Smaller contributing factors are 1) Slow economy, where people don't have the money for social activities or even dating like the boomer generation did for example, and 2) Rise of Autism rates, which makes people disinterested in social activities and even fearful of them.
What on earth does this word salad mean? Fallen by 300%? 200%? 75%? 2/3? All are reasonable interpretations of this incoherent math.
> to tolerate the messy work of forming friendships
If it's true that people are becoming worse at maintaining friendships and losing some skill or tendency they require, then people are ipso facto also worse at being friends. (And even if there's no ipso facto corollary, the following seems just as valid an explanation for the decline in friendship as the author's expnarion: not that anybody is worse at maintaining friendships but rather that there are fewer friendships worth maintaining, fewer people worth the effort.)

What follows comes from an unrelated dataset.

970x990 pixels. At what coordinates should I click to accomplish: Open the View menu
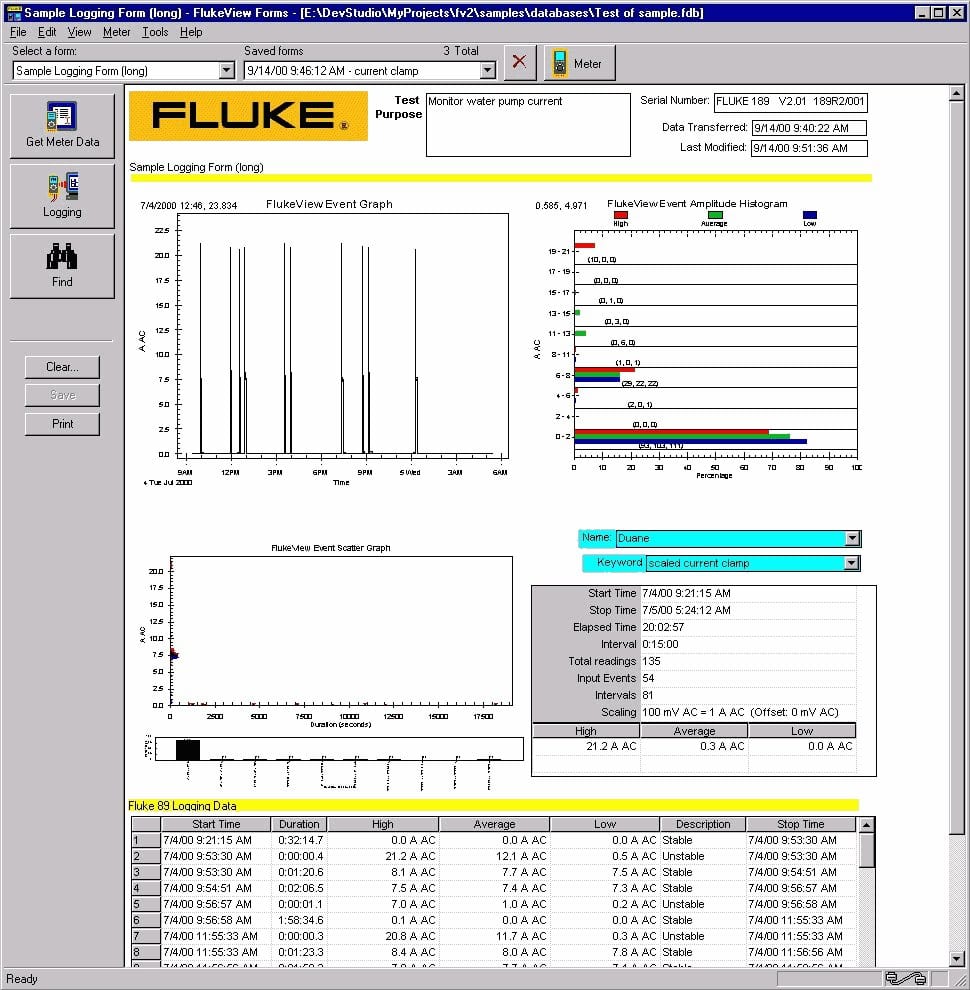click(x=79, y=31)
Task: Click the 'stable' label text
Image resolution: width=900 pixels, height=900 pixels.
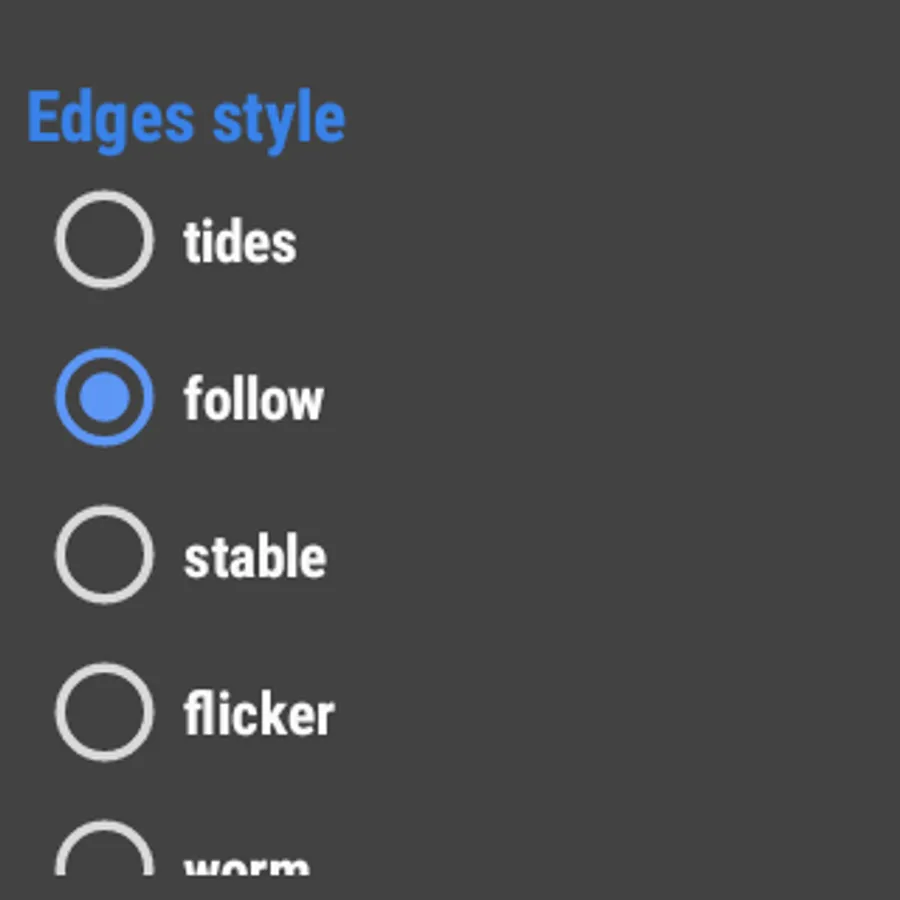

I have no idea whether this is actually happening. I'm just stunned by the article's poor, predictable reasoning and odious, sanctimonious, middle-brow, TED-talk moralism: the author takes it as a given that we "manifest" our social lives, that somehow (magically?) our intention and dedication create the desired reality. The author doesn't consider an alternative hypothesis.

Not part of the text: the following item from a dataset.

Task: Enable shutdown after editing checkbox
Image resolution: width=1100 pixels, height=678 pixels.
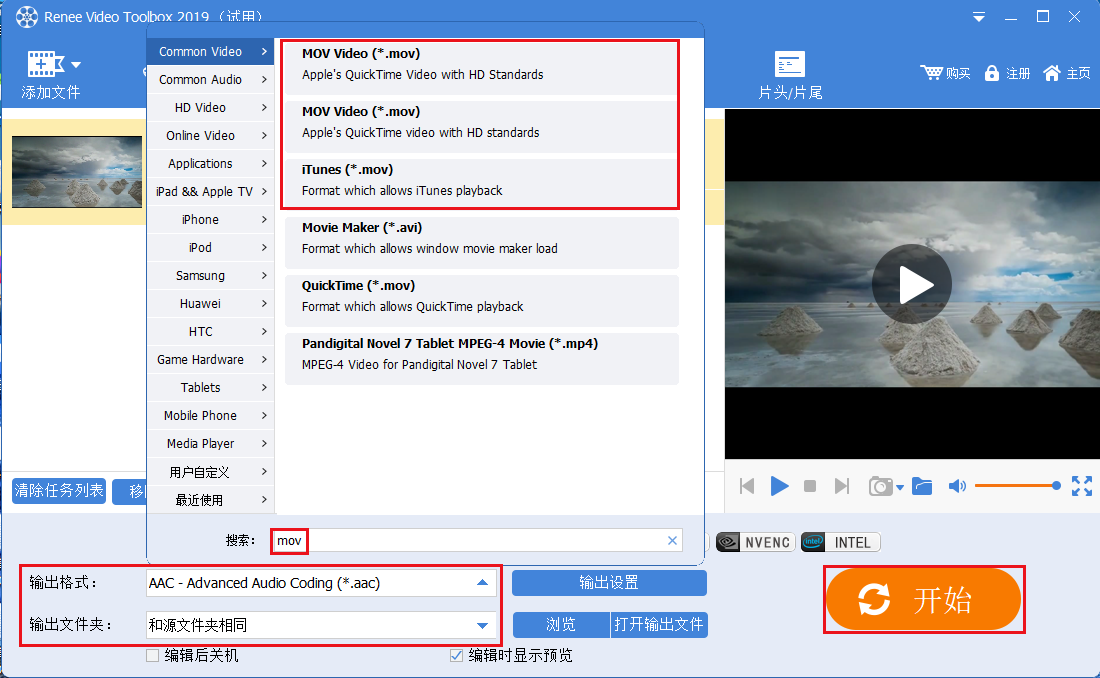Action: (153, 656)
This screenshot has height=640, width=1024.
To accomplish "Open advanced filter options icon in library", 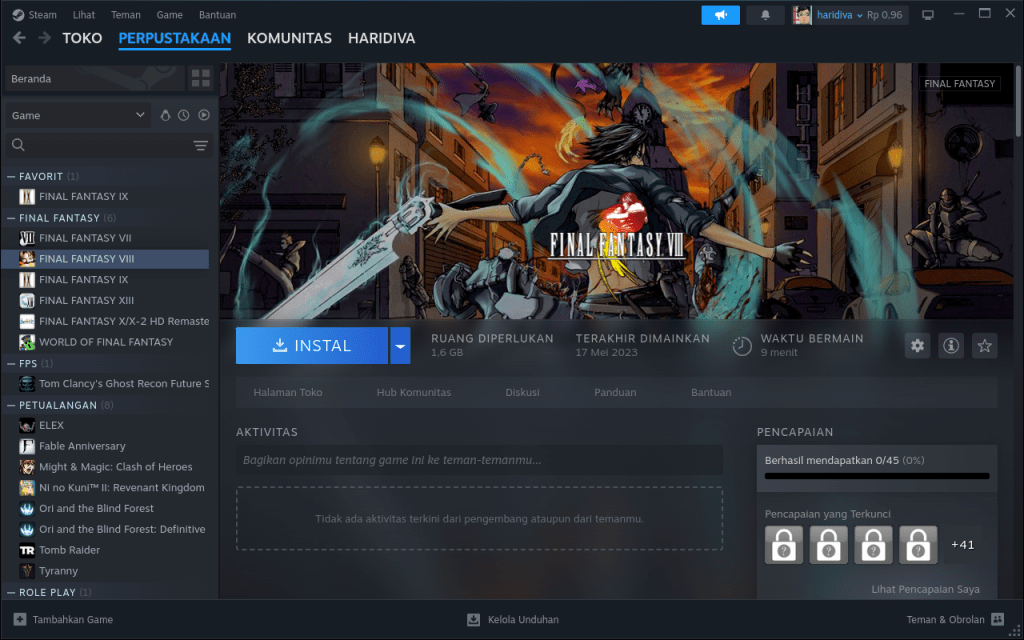I will click(x=200, y=145).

But if I tell you that someone is a bad, tedious, or insufferable friend, you won't expect, let alone (I hope) encourage, me to "tolerate the messy work," demonstrate the "courage" this author has decided is missing, or "show up" and be "vulnerable." You'll encourage me, rather, to save my energy for those who deserve it.
If social skills have withered in some portion of a person's pool of available, possible friends, then that person not only cannot be blamed for ending friendships; doing so is actually the best outcome, short of "manifesting" more tolerable people.
Edit:
> embedded myself in existing social structures and prioritized in-person social activities —ecstatic dance gatherings at the Harvard Divinity School, morning prayers at Memorial Church
Uh huh. If you're the kind of person who decides, I don't know, to seek friendship through daemonic possession, speaking in tongues, or, I don't know, shaman-guided spirit journeys, you're not someone whose advice I particularly want.
threefold = three times = 3x
fallen by 3x means now it is 3x lower, so if the old value was x now the value is x/3
The HN majority "work from home" advocates disagree with this
The work me is the “looking at things from a 1000 foot view”, “taking things to the parking lot”, “and adding on to what Becky said”.
When I talk to them about what concert I went to, it’s limited to Maroon 5, Stevie Wonder and my friend who is in a punk band. I don’t discuss the concert where my wife and I were at lil Jon screaming “bia bia” or Ice Cube was rapping “F** the Police”.
Code switching is a real thing. I’m in a customer facing role (cloud consulting) and I always have to filter everything I say through the corporate lens. At home and with my friends, I can be the real me.
> It’s often said that if you ask an American what they do, they’ll tell you about their job, whereas a European might talk about their hobbies or passions. Data backs this up;
> But the role of work in shaping identity and social life in the United States has perhaps never been stronger. For example, 77% of Americans work more than 40 hours per week, and few take their full paid leave.
I guess people aren’t making friends at work the way they thought they were?
Yeah. In real life there's no karma value next to your name and no string of reactions next to every statement you utter.
Imagine a VR-based dystopia which displayed such information to everyone you encounter.
For a more modern alternative, discord in a relatively small server should work well. Especially if you connect over a shared interest.
I always assumed reactions were meant to be analogous to people making facial expressions as you spoke.